Stored data entries:
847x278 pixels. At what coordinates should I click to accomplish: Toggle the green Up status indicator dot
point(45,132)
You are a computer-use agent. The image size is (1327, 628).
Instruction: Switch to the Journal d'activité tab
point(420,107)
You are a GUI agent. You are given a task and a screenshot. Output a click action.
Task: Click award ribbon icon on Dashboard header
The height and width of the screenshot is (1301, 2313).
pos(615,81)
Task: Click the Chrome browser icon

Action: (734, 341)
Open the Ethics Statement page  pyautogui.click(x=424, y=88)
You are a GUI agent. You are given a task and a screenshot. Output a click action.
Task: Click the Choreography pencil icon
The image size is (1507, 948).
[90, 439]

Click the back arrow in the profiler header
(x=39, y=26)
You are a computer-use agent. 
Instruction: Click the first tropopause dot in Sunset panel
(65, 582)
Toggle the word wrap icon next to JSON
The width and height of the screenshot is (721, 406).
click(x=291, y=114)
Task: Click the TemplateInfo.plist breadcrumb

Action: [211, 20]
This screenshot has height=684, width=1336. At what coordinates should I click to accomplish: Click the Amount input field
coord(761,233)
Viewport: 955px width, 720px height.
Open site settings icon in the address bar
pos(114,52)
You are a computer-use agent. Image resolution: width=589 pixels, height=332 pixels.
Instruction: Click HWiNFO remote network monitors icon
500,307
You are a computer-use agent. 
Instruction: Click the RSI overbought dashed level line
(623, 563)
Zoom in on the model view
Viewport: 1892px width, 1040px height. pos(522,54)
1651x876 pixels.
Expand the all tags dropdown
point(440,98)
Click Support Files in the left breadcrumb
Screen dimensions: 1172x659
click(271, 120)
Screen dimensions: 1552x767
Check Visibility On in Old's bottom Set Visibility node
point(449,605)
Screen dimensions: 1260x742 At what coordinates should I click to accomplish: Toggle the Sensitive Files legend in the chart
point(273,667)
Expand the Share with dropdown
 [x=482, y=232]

## PROBLEM DESCRIPTION
What belongs in the answer is each line of the data that has the word "computer".

## SOLVED PROBLEM
You are a computer-use agent. The image size is (1327, 628).
You are a computer-use agent. 
You are a computer-use agent. Image resolution: width=589 pixels, height=332 pixels.
You are a computer-use agent. 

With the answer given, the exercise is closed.